**TASK DETAILS**. Quote the following material word for word, omitting the pictures from your reproduction.

**EXERCISE INPUT**.
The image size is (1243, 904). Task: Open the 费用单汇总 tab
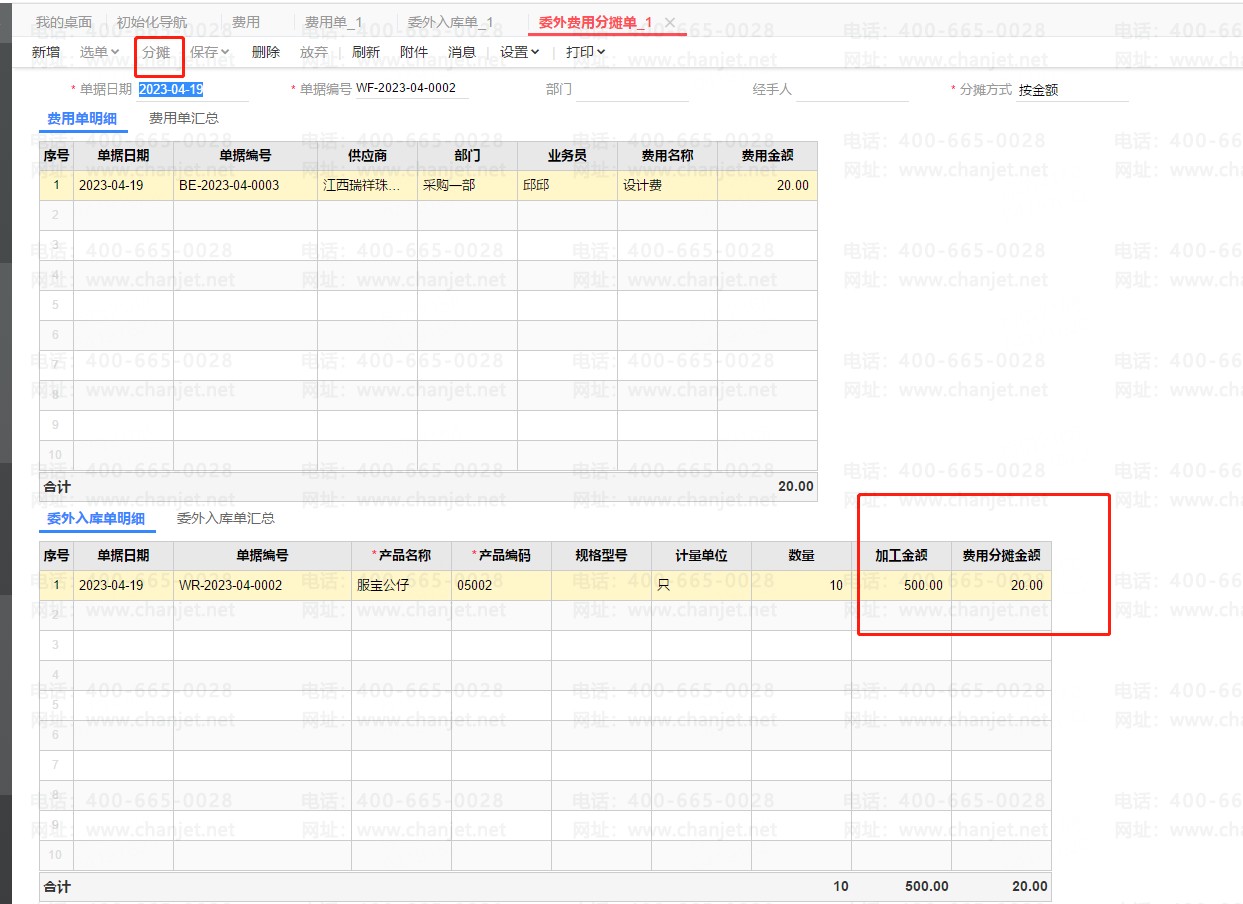(x=184, y=118)
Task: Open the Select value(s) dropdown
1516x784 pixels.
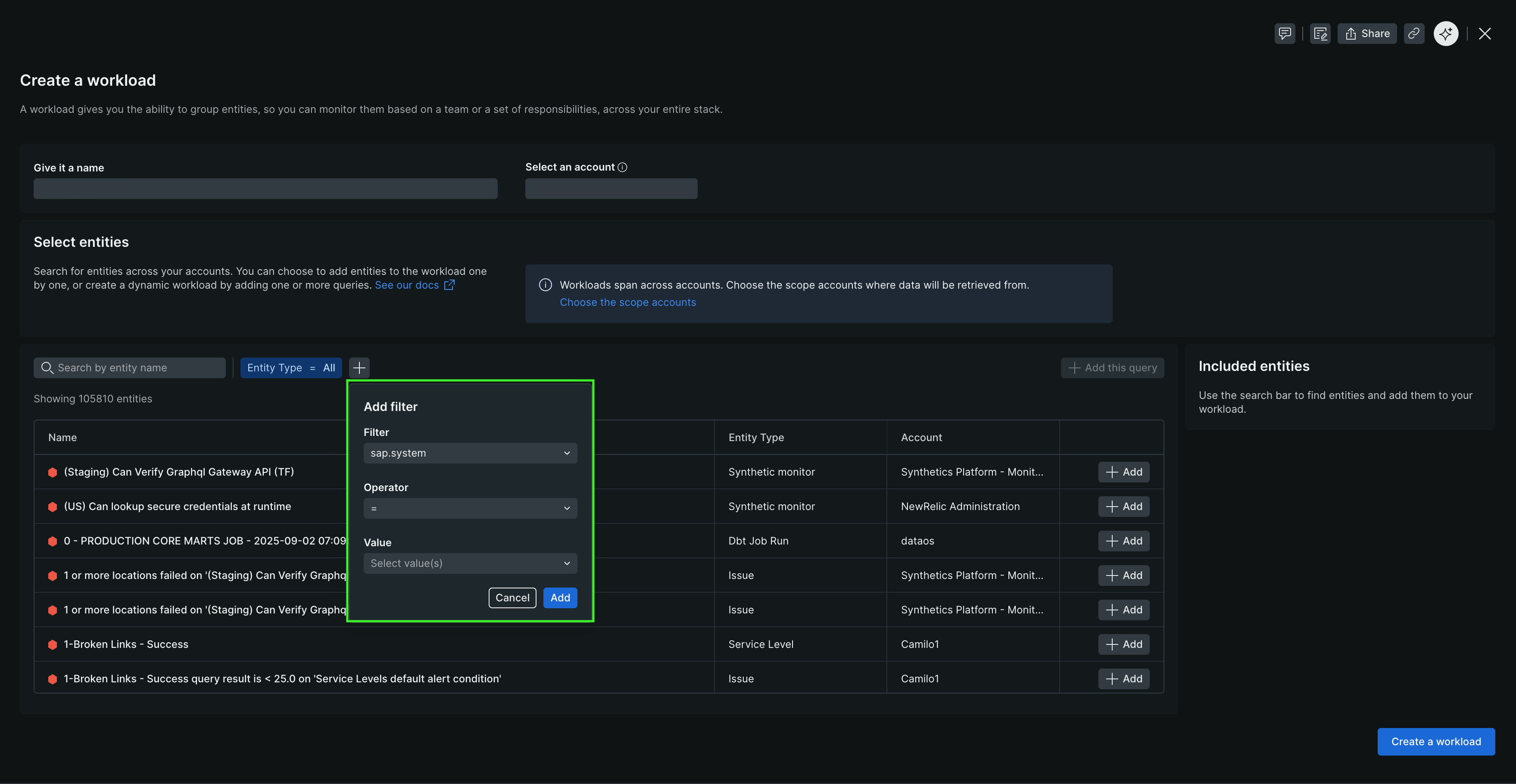Action: pos(470,563)
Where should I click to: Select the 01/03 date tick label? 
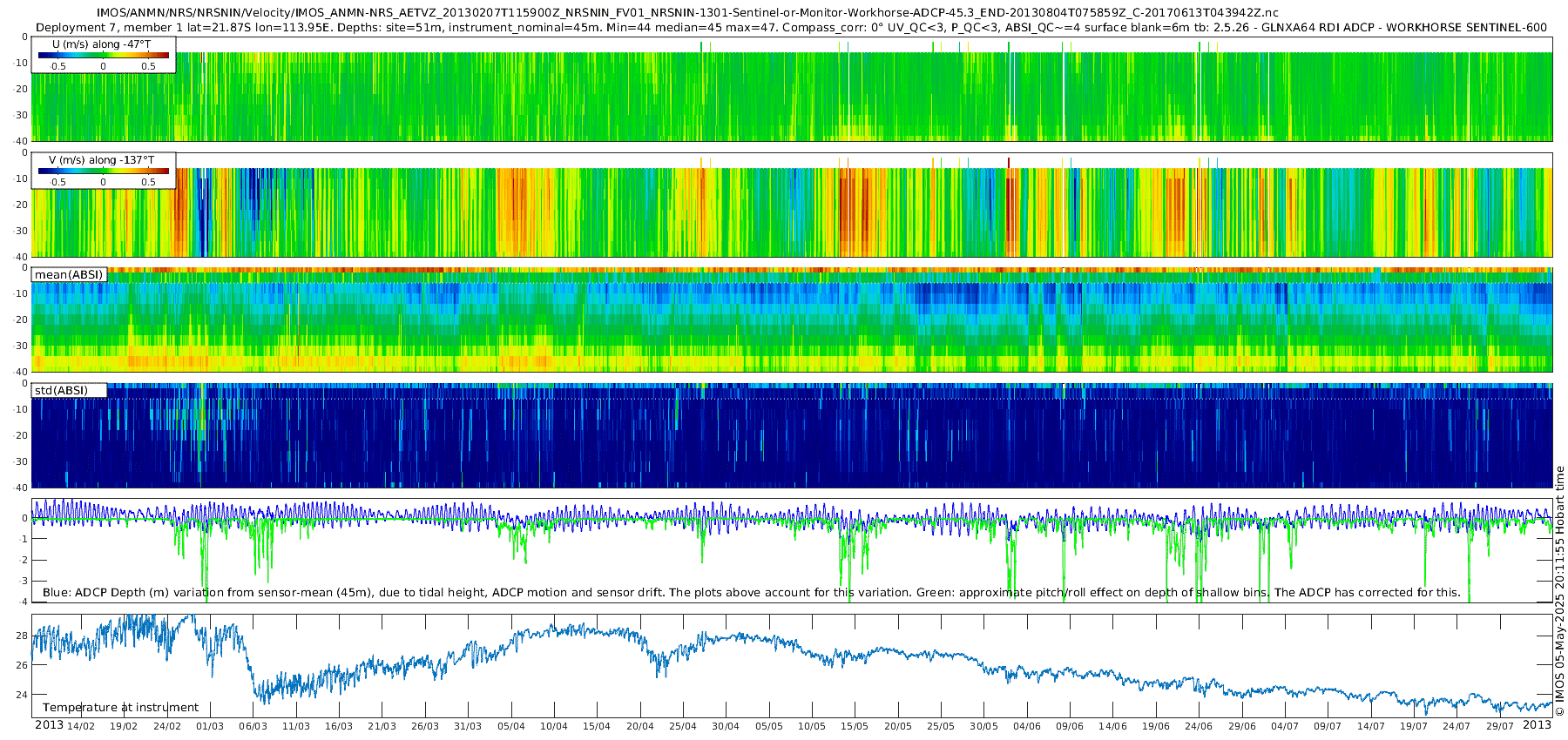click(x=210, y=726)
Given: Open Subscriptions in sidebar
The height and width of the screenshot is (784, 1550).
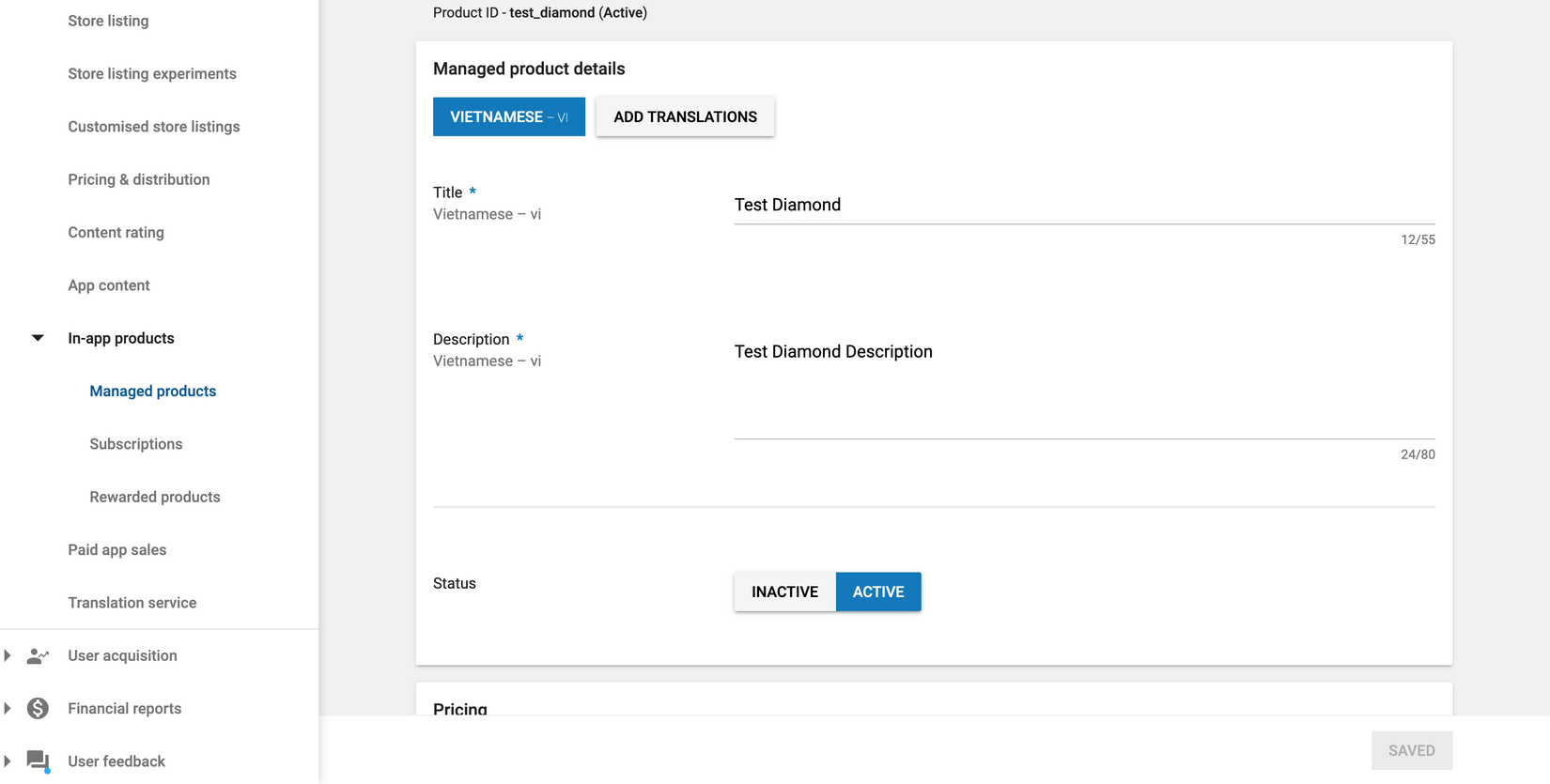Looking at the screenshot, I should click(x=135, y=444).
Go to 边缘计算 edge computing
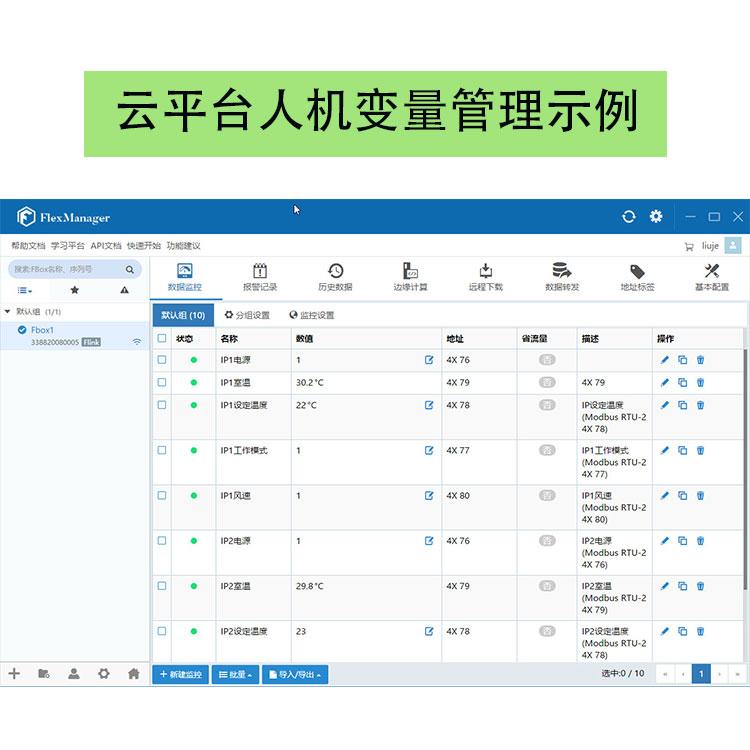Image resolution: width=750 pixels, height=750 pixels. click(x=410, y=277)
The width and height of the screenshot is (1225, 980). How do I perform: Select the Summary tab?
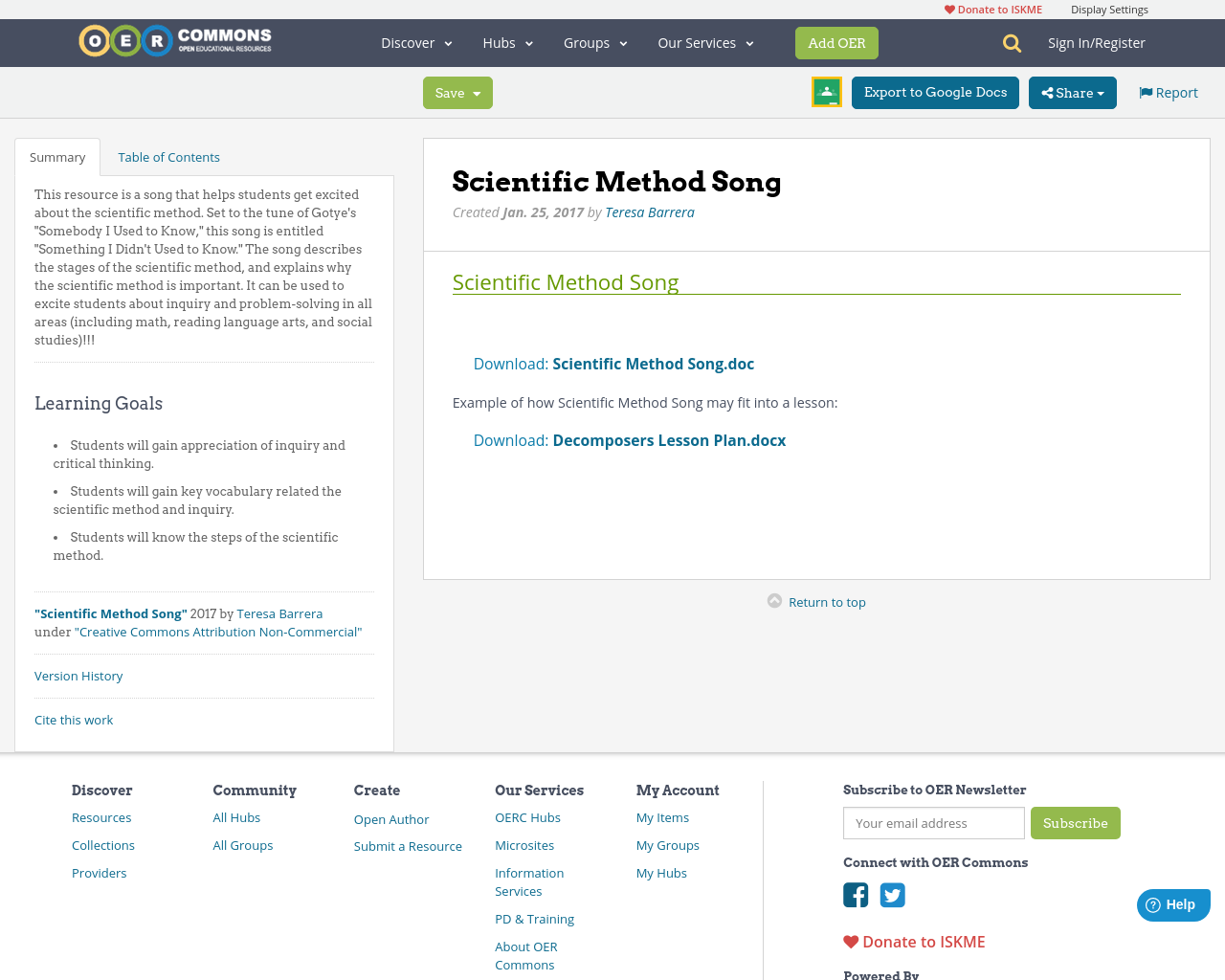tap(56, 155)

**THE SOLUTION**.
The image size is (1243, 904). Task: Open the 费用单汇总 tab
(x=184, y=118)
Task: Open the Select value(s) dropdown
1516x784 pixels.
Action: pos(470,563)
Where should I click to: Select the 01/03 date tick label? 
click(x=210, y=726)
Given: Open Subscriptions in sidebar
The height and width of the screenshot is (784, 1550).
Looking at the screenshot, I should click(x=135, y=444).
Go to 边缘计算 edge computing
Image resolution: width=750 pixels, height=750 pixels. click(x=410, y=277)
The width and height of the screenshot is (1225, 980). How do I perform: Select the Summary tab?
tap(56, 155)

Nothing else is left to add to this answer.